Jeff already has posted about our delightful brunch at David Greggory earlier today, after he performed his duty as a Christmas-Easter Catholic (I did my part by driving him to the Metro but, as pretty much a naturalistic pantheist/atheist I didn’t even bother going to my own liberal Unitarian-Universalist services today).
I enjoyed the brunch a great deal, though I must confess to feeling a little guilty at times about the extravagance (the brunch regularly features an entire roast pig). My food critic moment, spoken innocently and earnestly at the time–that “the bison is kind of dry, but the polenta is very good”–nonetheless postprandially leaves me feeling a little conspicuous in my consumption, especially after such a overindulgent trouser-tightening brunch of bison with horseradish and three kinds of mustard, roast pig, a whole salmon, three kinds of bacon and at least that many of sausage, mimosas, fine cheeses, crême brulée and much–way much–more. Marie Antoinette, c’est moi.

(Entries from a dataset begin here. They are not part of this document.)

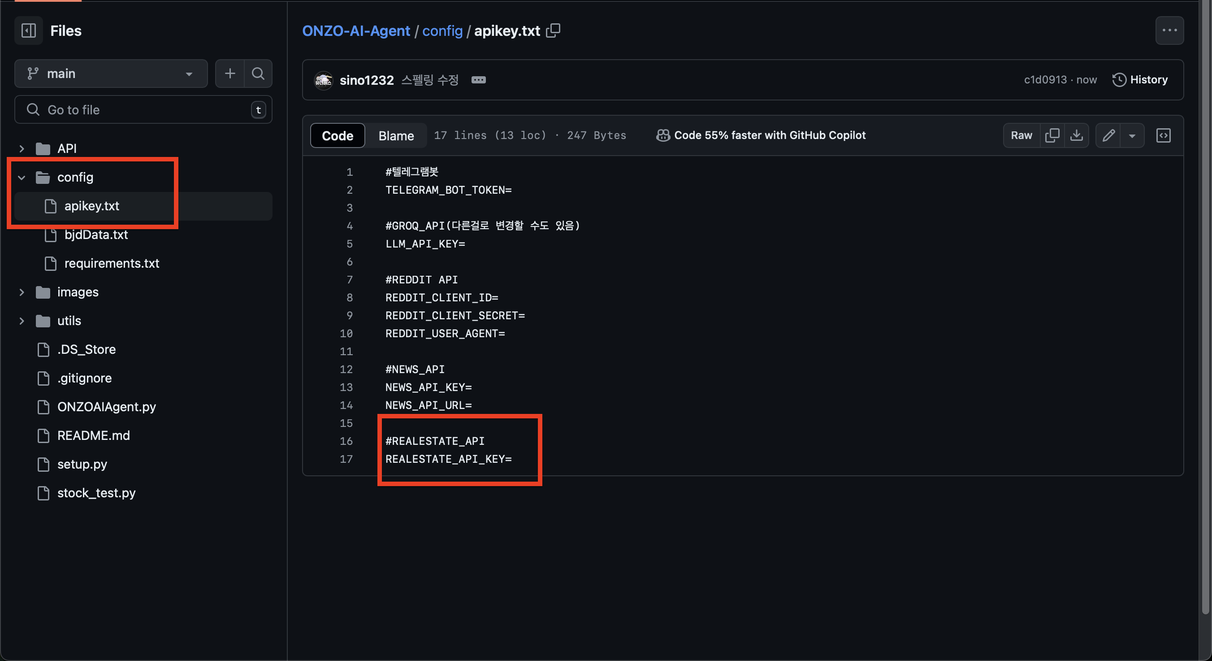Expand the commit message ellipsis
The image size is (1212, 661).
click(x=478, y=80)
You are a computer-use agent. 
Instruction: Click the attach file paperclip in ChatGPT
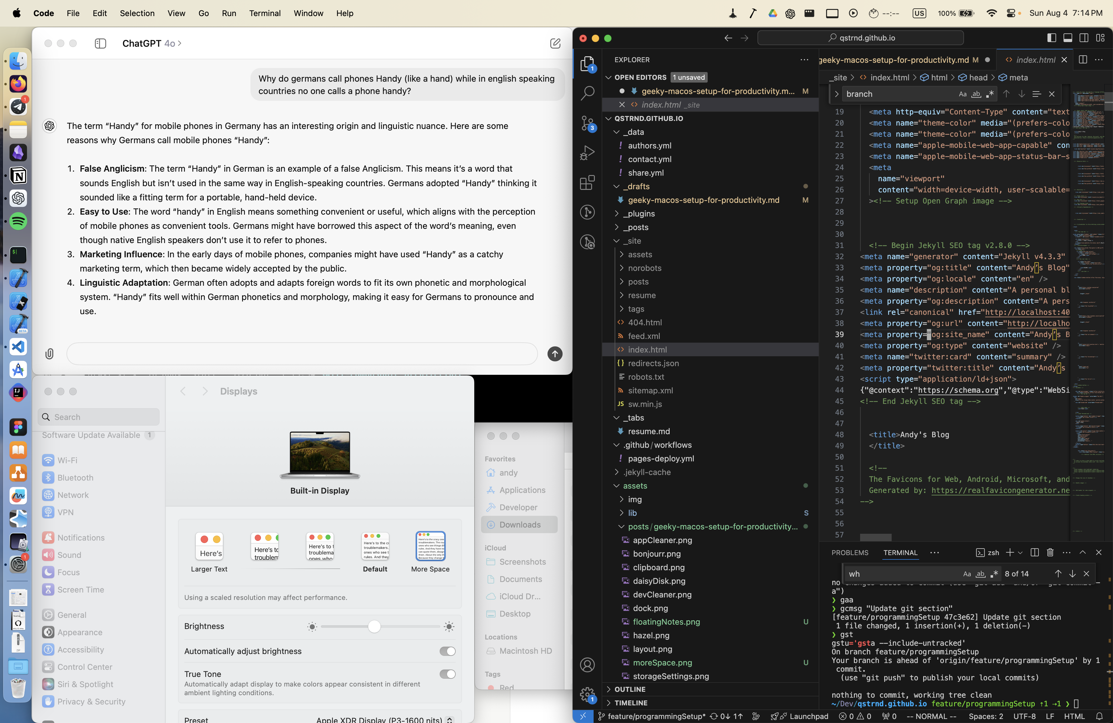[x=49, y=354]
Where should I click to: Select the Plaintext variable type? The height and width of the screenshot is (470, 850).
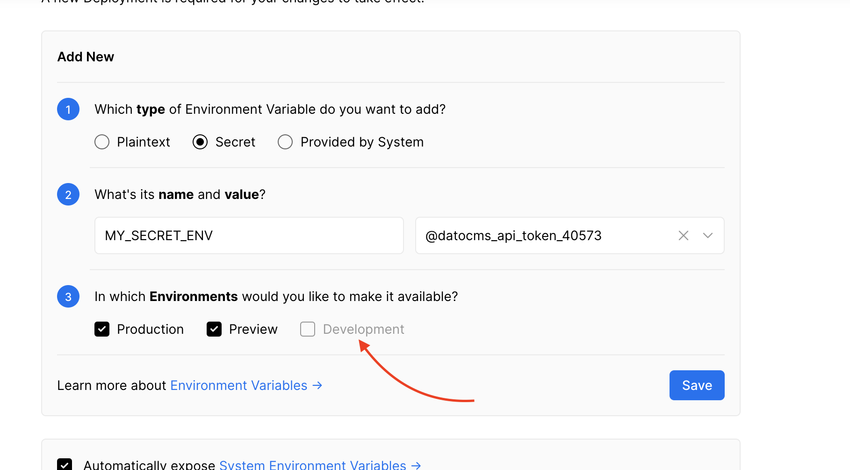(x=102, y=142)
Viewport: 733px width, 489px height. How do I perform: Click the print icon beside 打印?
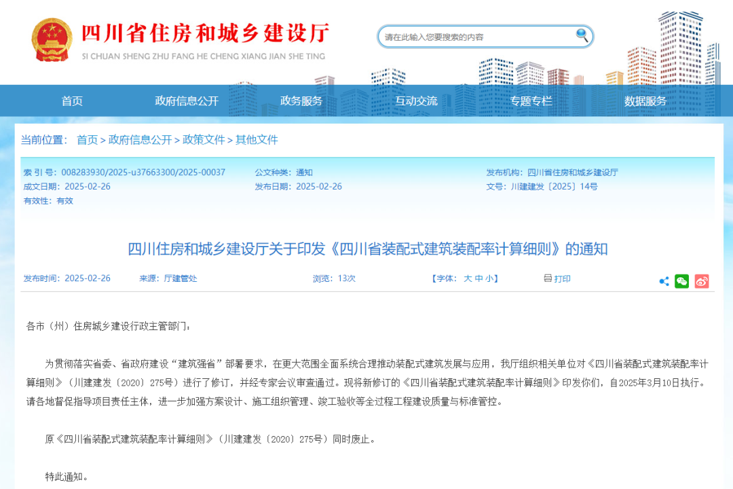(x=546, y=278)
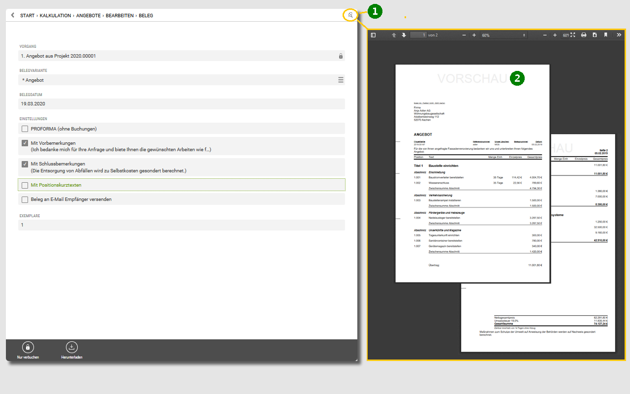Switch PDF viewer to presentation mode
630x394 pixels.
pos(572,35)
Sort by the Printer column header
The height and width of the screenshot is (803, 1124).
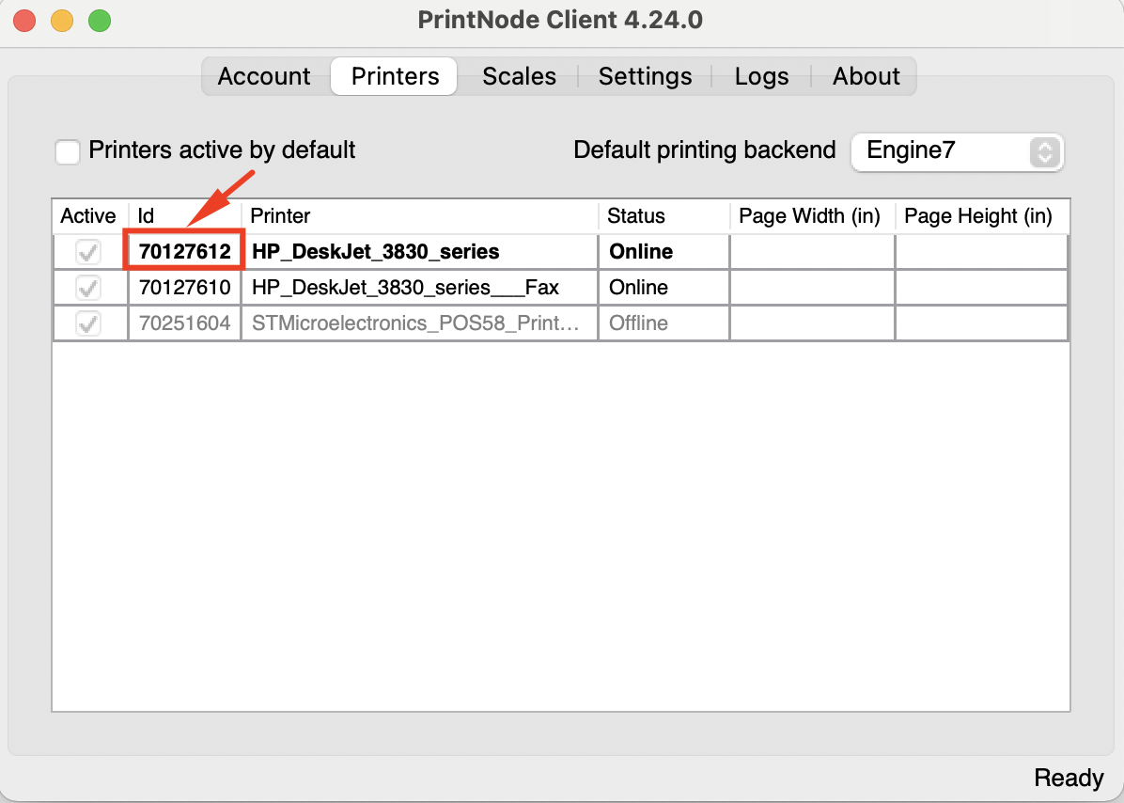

Brunch also provided us with a Wonkette moment, or what passes in Washington as a celebrity sighting. The attractive African-American couple seated next to us looked familiar, and their conversation with each other and with the group seated on their other side moved between discussions of famous Northwestern alumni, Stanford’s success at attracting a diverse student population, housing prices in such upscale DC neighborhoods as Kalorama, and what sounded like a mention in passing that they both had been part of the Clinton administration. My suspicion that the gentleman was Larry Irving, former assistant secretary of commerce under Clinton, and as such the former boss of one of my former bosses and the originator of the phrase “the digital divide,” turned out to be correct; and his beautiful wife, it appears, is a colleague of mine at the Department of State.